## Work instruction
Rewrite the passage on histidine phosphorylation from "Wilkins et al." up to and including "mechanism of action.", swapping "motif" for "segment".

*** Passage for review ***

Wilkins et al. [56] were able to identify a sequence in PGAM5 that is necessary for the assembly of the enzyme into large multimeric complexes. This motif, WDXNWD, was shown to be required for PGAM5 phosphatase activity, and alanine mutants within this region, which should result in disruption of multimer formation, showed reduced phosphatase activity. A small peptide consisting of residues 52–74, which contains the WDXNWD motif, was found to inhibit PGAM5 activity towards phosphoserine peptides in a dose-dependent manner, although enzyme activity was never fully eliminated. This inhibition was found to occur in a non-competitive manner, consistent with the proposed allosteric mechanism of action.

7.3.3. NME1/2

To date, there are currently no well-characterized small molecule inhibitors of the NME1/2 enzymes. A report by Malmquist et al. [278] identified ellagic acid as an inhibitor of NME2 with an IC₅₀ value of 23 µM. However, the activity assay was performed using cell lysate with a luciferin–luciferase ATP assay rather than purified protein, so it is unclear if the observed reduction in activity is solely resulting from NME2 inhibition. More recently, Mortenson et al. [279] studied the binding of small molecule electrophiles to various proteins. One of the targets used in this study was NME1, which was found to bind one of the probes tested. When a competition binding assay with ellagic acid was performed, the binding of the probe was reduced, suggesting that these two compounds may bind to the same region on the protein. Given this, it is possible that the probe (or a similar compound) might act as an inhibitor, but no data have been reported thus far. Further studies to characterize these compounds would be of interest, as there is currently an unmet need for active site-targeting inhibitors of these two enzymes.

While reducing enzyme activity is helpful in identifying a given target’s cellular function, increasing enzyme activity can be equally helpful in certain situations. Lee et al. [280] discovered a small molecule activator of NME1 called NMac1, which increased enzyme activity through a reduction in substrate K_m, which the authors propose occurs through an allosteric binding site. In the treatment of hexameric, but not dimeric, NME1 was found to increase enzyme activity, and NMR hydrogen/deuterium exchange experiments suggest that binding occurs on residues 142–152. The addition of NMac1 to MDA-MB-231 cells showed decreased invasion and migration in a dose-dependent manner, and injection of these cells into SCID mice found that the treatment cohort, which received 10 mg/kg NMac1, showed significantly reduced breast cancer metastasis. It is currently not known if NMac1 is capable of modulating pHis levels within a cell.

8. Conclusions

Histidine phosphorylation represents a crucial yet underexplored post-translational modification with significant implications for cellular function and regulatory mechanisms. The distinct physicochemical properties of phosphohistidine, including its acid-lability and thermal instability, have historically hampered its study. However, recent advances, particularly the development of specific antibodies and novel analytical techniques, have begun to unravel the complexity of histidine phosphorylation. Key players such as NME1, NME2, PHPT1, LHPP, and PGAM5 have been identified as central to the dynamic regulation of this modification, influencing a wide array of cellular processes ranging from ion channel activity to metabolic enzyme function and signal transduction pathways. Moreover, the emerging evidence linking histidine phosphorylation to cancer progression underscores its potential as a therapeutic target. While considerable progress has been made, many aspects of histidine phosphorylation, including its full spectrum of substrates and regulatory mechanisms, remain to be elucidated. Future research should focus on developing more robust and sensitive detection methods and investigating their role in diverse physiological and pathological contexts. This will not only enhance our understanding of cellular regulation but also pave the way for novel therapeutic interventions targeting phosphohistidine pathways.

*** End of Passage for review ***
*** Supplied data ***

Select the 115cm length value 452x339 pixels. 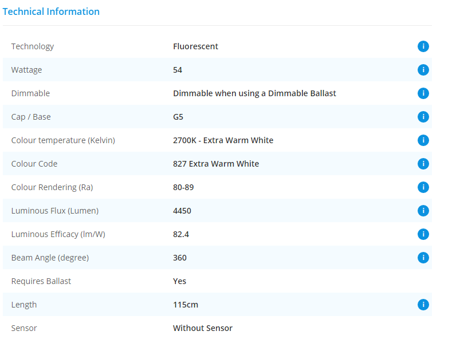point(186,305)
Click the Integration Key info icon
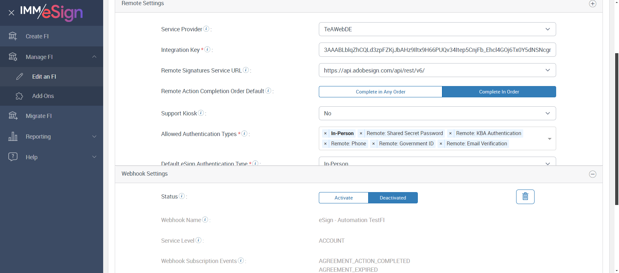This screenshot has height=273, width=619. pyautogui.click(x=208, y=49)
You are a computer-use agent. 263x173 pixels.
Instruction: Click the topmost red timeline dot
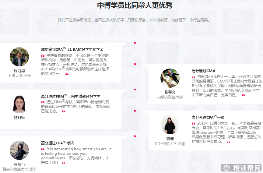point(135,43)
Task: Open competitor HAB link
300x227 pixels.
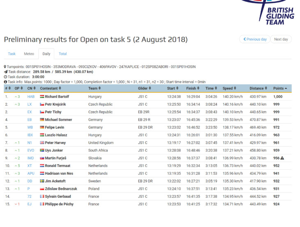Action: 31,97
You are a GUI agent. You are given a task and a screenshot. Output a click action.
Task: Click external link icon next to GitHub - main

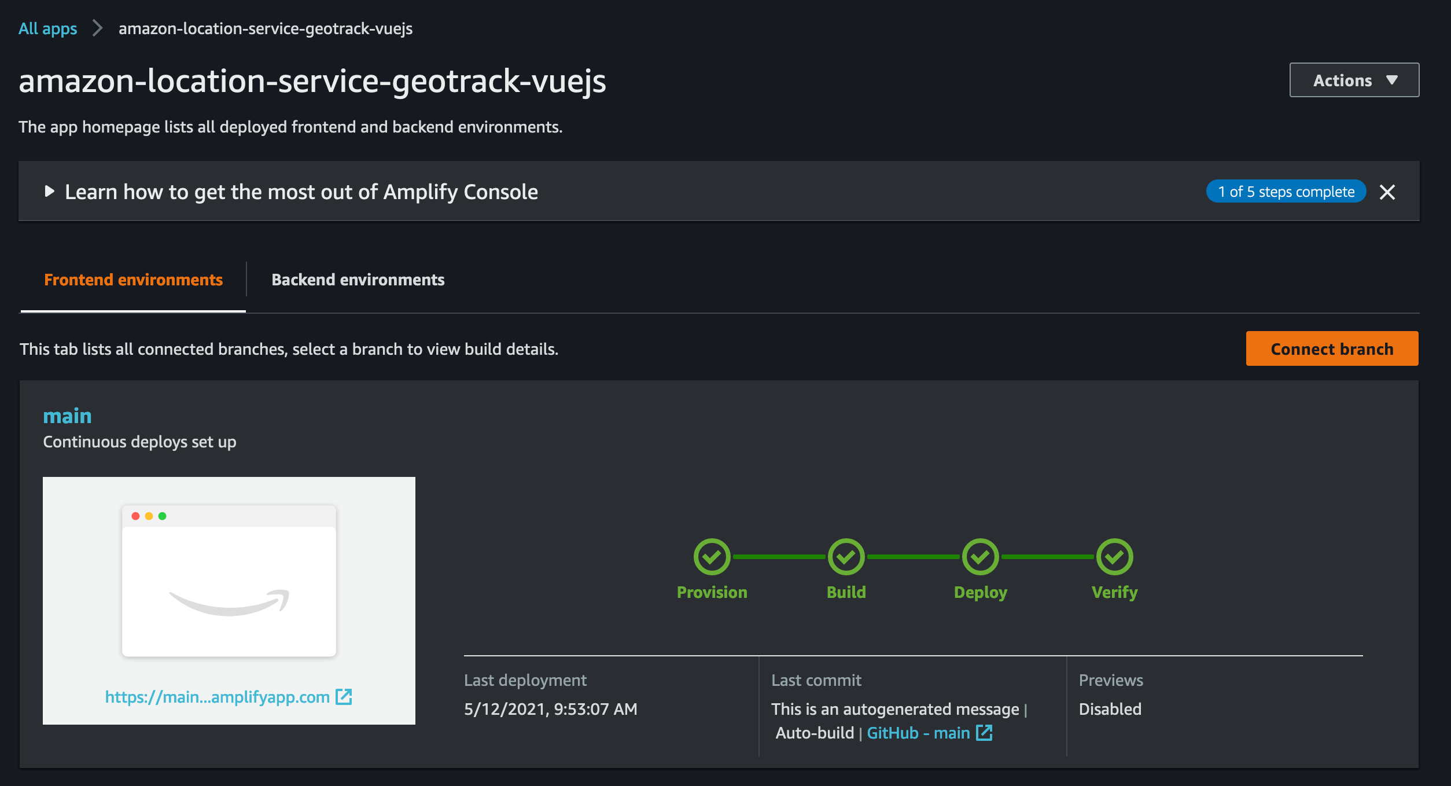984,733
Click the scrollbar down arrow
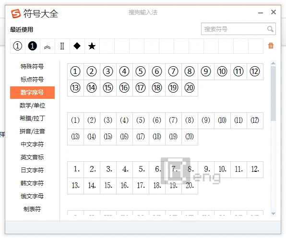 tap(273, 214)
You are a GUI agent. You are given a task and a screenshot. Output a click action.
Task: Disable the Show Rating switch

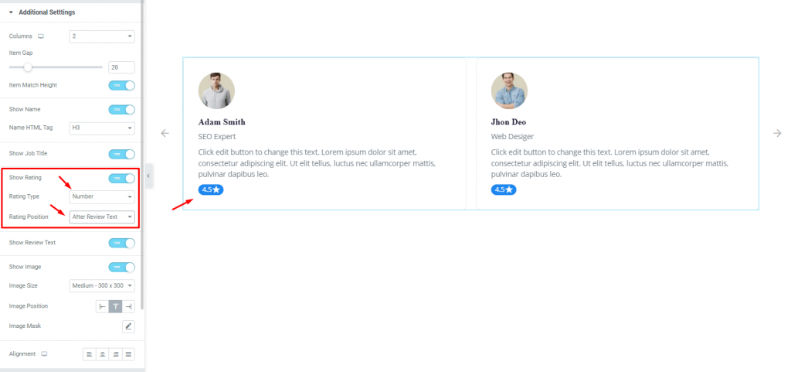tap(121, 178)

*** End of Supplied data ***

## Task solution
Wilkins et al. [56] were able to identify a sequence in PGAM5 that is necessary for the assembly of the enzyme into large multimeric complexes. This segment, WDXNWD, was shown to be required for PGAM5 phosphatase activity, and alanine mutants within this region, which should result in disruption of multimer formation, showed reduced phosphatase activity. A small peptide consisting of residues 52–74, which contains the WDXNWD segment, was found to inhibit PGAM5 activity towards phosphoserine peptides in a dose-dependent manner, although enzyme activity was never fully eliminated. This inhibition was found to occur in a non-competitive manner, consistent with the proposed allosteric mechanism of action.